The Securities and Exchange Commission (SEC) expressed the hope that the cap on credit card charges will also be applied to consumer and payday loans offered by lending and financing firms.
“The capping of credit card charges is a timely and much-needed measure to promote responsible lending and ease the financial burden of consumers and micro, small and medium enterprises amid the Covid-19 pandemic,” SEC Chairman Emilio B. Aquino said.
“We are hopeful that the Monetary Board will likewise consider soon the Commission’s proposal for similar limits on interest rates, fees and other charges imposed by lending and financing companies on consumer and payday loans, as part of our efforts to put an end to predatory and other abusive lending practices,” he said.
In October 2019, the SEC asked the Monetary Board, through BSP Governor Benjamin E. Diokno, to consider prescribing a ceiling on interest rates, fees and other charges that lending and financing companies may impose.
On September 25, the Bangko Sentral ng Pilipinas (BSP) announced that the Monetary Board approved an annual interest rate ceiling of 24 percent on all credit card transactions effective November 3.

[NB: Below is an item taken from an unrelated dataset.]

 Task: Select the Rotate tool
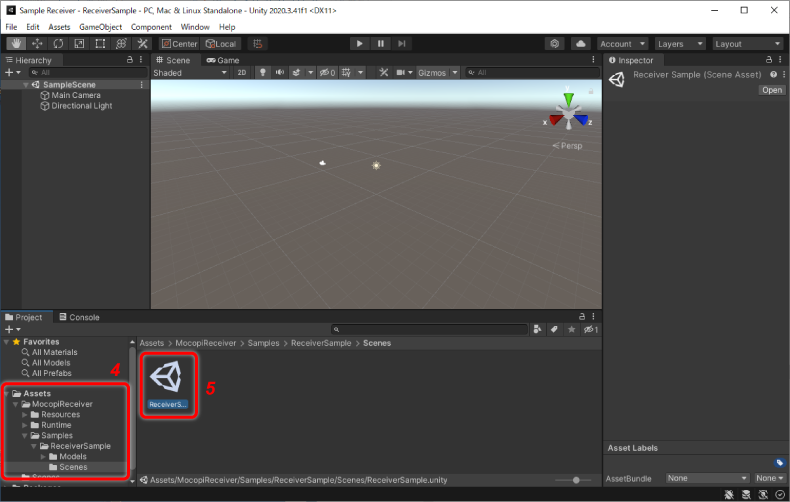coord(58,44)
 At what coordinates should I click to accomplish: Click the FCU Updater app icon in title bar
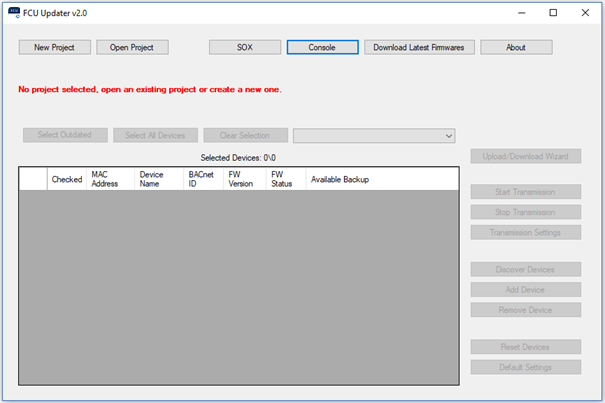coord(13,13)
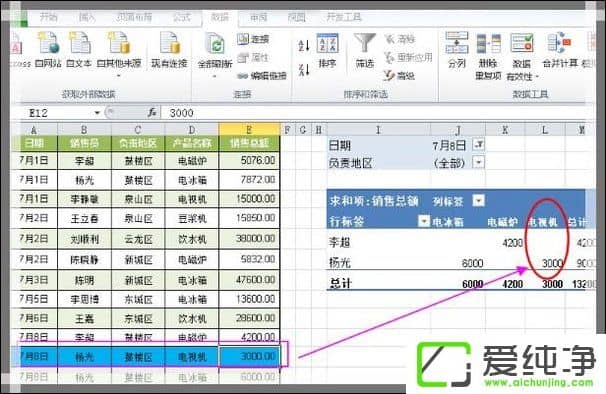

The new policy also provides that interest rates or finance charges on the unpaid outstanding credit card balance of a cardholder should not exceed 2 percent per month.
For credit card installment loans, credit card issuers may only charge monthly add-on rates of a maximum of 1 percent. Meanwhile, no other charge or fee may be imposed or collected on credit card cash advances except for a maximum processing fee of P200 per transaction.
The SEC said it is working closely with the BSP to push for interest rate caps for lending and financing companies, providing the necessary data and studies on the matter.
Section 7 of Republic Act 9474, or the Lending Company Regulation Act of 2007, allows lending companies to grant loans in amounts and reasonable rates and charges as may be agreed upon with borrowers.
Steep interest rates and penalty charges have been the subject of most of the complaints filed against financing and lending companies. In this light, the SEC has invoked the Monetary Board’s authority to regulate interest rates imposed on consumer loans and payday loans offered by financing and lending companies.